Fig. 10.16 The cochlea. The top image is stylised to depict the spiral nature of the cochlea while the bottom left image is the shape that would be formed by a cast of the bony labyrinth. The bottom right image

is a transverse section through the cochlea.

The terminals of the cochlear portion of the vestibulocochlear nerve synapse with the hair cells. The microvilli of the hair cells contact the overlying tectorial membrane. Sound arriving at the external ear causes the tympanic membrane to vibrate.

The composition of the basilar membrane varies along its length, so that specific portions only will vibrate in response to a specific frequency of sound. High-frequency sounds stimulate the basilar membrane at the base of the cochlear, while low-frequency sounds stimulate at the apex. Thus, there is frequency­dependent stimulation of specific fibres within the cochlear nerve and this is translated into pitch perception in the auditory cortex. Different species can perceive different pitches with dogs hearing frequencies in the range of 67-45 000 Hz, while horses can detect 55-33 500 Hz and humans 64-23 000 Hz. The cochlear window acts as a dampener for excess pressure waves within the cochlea dispersing them into the middle ear cavity.

Audition, the conscious perception of sound, shares the same three-stage system that is the template for most sensory systems. The axons of the first neuron in the pathway form the cochlear portion of the vestibulocochlear nerve (CN VIII) and have their nerve cell bodies located in the spiral ganglion inside the cochlea. The cochlear nerve synapses with the neurons in the dorsal and ventral cochlear nuclei located on the dorsolateral aspect of the rostral medulla oblongata (Figs. A21, A22, A29). Efferent axons from the cochlear nuclei travel rostrally, in the lateral lemniscus, to synapse with the third neuron in the medial geniculate nucleus of the diencephalon (metathalamus). The output from this nucleus travels, via the internal capsule, to the auditory cortex in the temporal lobe for conscious perception of sound (see Fig. 4.13). The pathway is bilaterally represented.

In addition to this simplified three-neuron pathway many fibres synapse in other nuclei as part of the auditory pathway, or for acoustic reflexes.
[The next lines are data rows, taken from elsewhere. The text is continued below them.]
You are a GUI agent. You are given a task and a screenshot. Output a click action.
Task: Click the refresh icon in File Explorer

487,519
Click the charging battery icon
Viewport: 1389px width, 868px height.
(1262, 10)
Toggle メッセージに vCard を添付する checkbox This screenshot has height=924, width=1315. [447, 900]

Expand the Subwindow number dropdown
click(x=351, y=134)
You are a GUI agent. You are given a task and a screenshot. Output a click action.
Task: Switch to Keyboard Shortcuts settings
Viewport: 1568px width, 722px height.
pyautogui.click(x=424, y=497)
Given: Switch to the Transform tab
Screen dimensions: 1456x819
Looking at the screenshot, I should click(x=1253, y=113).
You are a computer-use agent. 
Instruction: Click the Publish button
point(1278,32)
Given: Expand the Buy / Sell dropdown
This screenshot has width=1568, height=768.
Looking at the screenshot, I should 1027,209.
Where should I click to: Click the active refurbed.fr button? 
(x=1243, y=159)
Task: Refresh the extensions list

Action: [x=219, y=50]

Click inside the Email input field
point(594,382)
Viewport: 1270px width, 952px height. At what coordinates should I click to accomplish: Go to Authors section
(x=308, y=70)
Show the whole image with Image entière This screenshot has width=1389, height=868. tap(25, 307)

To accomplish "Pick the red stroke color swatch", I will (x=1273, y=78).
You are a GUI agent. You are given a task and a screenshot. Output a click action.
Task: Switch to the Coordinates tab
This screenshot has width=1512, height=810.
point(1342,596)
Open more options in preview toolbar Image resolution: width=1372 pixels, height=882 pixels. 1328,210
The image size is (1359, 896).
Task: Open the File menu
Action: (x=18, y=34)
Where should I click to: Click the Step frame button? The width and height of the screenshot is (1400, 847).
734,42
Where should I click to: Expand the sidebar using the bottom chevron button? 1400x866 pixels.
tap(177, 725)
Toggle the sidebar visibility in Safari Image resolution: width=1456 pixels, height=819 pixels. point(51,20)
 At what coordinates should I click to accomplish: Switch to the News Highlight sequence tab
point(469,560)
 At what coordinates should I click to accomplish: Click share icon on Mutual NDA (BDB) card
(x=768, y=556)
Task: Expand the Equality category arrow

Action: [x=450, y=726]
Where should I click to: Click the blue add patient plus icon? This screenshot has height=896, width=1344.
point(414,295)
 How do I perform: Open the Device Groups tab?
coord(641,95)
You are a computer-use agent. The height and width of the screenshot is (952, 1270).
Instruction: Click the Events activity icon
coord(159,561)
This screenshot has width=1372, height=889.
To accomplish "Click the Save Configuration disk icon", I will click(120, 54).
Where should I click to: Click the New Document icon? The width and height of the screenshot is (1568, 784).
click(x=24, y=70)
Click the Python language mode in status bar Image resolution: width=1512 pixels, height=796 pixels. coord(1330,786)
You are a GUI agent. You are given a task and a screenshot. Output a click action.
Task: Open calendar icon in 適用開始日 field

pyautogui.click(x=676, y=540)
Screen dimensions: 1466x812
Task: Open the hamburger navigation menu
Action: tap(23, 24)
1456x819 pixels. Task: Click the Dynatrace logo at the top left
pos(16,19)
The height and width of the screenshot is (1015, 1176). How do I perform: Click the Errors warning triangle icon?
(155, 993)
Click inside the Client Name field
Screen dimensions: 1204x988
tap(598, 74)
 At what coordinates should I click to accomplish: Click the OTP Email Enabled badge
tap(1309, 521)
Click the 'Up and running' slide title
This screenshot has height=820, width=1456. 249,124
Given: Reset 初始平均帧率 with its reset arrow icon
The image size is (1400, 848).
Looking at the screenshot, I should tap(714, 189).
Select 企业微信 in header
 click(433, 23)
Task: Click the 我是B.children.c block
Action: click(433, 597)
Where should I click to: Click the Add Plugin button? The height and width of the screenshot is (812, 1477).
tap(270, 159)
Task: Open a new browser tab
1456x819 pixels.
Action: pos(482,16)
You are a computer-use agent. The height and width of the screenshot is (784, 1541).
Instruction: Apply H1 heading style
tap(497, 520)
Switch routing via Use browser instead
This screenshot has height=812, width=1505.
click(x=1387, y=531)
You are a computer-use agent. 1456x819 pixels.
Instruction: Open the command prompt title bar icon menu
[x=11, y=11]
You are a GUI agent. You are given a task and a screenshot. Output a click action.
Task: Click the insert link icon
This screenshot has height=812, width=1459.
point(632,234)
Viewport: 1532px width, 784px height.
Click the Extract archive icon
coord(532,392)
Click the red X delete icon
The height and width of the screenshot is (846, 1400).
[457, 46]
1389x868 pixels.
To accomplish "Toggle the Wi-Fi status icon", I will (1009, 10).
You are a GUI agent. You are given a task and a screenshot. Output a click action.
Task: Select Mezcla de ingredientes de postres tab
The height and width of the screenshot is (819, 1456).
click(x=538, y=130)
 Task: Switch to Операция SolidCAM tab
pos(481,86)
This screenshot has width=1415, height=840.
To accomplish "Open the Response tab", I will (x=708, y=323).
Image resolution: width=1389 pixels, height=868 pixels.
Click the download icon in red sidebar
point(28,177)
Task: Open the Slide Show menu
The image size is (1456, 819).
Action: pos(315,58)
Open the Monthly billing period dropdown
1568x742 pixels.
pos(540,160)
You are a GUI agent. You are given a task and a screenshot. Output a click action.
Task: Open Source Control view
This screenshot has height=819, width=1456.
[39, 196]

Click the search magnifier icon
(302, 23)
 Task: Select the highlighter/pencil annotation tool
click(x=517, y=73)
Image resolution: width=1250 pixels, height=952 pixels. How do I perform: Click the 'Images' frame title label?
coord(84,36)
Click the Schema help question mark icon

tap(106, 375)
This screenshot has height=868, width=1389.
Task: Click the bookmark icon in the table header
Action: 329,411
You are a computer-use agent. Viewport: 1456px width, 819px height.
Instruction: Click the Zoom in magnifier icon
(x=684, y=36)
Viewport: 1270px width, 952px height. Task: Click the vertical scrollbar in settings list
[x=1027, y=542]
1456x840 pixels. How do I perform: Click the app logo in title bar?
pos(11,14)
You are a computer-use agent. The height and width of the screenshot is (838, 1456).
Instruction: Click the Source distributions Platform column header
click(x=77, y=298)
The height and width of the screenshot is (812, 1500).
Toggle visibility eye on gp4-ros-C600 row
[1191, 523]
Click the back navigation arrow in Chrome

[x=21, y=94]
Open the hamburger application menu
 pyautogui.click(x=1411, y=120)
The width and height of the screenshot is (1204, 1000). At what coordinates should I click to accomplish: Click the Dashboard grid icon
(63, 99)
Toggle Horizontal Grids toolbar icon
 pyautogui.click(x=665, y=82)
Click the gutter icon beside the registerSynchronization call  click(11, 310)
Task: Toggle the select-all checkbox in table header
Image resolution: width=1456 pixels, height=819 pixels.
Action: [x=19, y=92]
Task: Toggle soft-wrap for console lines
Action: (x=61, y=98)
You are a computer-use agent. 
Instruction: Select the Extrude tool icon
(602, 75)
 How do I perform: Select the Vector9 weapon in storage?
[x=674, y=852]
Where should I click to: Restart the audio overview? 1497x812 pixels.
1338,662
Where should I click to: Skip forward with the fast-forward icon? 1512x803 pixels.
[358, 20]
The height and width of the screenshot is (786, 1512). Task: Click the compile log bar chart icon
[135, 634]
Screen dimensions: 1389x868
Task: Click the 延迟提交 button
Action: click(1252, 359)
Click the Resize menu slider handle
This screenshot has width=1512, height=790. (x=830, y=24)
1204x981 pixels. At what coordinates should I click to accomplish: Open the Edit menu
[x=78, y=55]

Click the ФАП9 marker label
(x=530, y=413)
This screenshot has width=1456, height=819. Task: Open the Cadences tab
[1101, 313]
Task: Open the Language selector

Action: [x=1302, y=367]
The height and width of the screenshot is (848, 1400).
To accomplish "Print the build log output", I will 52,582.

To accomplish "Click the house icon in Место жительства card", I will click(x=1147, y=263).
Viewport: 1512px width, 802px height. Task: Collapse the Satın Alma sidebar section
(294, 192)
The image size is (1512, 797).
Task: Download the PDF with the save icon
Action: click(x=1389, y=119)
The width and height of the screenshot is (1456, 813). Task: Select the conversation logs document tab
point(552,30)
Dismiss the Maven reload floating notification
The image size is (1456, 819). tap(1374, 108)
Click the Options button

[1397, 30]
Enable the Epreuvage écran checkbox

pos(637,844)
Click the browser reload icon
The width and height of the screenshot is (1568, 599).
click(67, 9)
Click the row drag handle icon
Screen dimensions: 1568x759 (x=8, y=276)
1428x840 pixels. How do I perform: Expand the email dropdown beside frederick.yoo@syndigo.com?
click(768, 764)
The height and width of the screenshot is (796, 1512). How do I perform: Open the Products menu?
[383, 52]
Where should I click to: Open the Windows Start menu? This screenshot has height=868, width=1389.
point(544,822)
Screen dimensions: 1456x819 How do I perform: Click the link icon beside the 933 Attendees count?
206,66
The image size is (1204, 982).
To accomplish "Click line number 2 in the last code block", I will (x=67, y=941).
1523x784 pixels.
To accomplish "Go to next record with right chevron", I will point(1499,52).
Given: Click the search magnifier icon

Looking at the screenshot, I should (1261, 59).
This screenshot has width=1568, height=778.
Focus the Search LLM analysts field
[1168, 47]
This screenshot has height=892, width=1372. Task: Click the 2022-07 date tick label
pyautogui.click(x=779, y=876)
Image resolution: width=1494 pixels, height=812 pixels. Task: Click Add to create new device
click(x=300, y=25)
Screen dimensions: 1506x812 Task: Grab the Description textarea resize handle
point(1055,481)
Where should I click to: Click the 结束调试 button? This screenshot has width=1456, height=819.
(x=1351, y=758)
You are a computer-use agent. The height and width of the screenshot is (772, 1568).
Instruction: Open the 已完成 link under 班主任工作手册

This includes the nuclei of the trapezoid body (caudal border of the pons), the lateral lemniscus (pons and midbrain) and the caudal colliculus of the midbrain (Figs. 10.17, A3, A7, A19).

Fig. 10.17 Neural projections from the spiral ganglion to the auditory cortex.

Synapses in the caudal colliculus and connections with the tectonuclear/tectospinal pathways, as described for visual reflexes, are used for reflex eye and head movement in response to sound.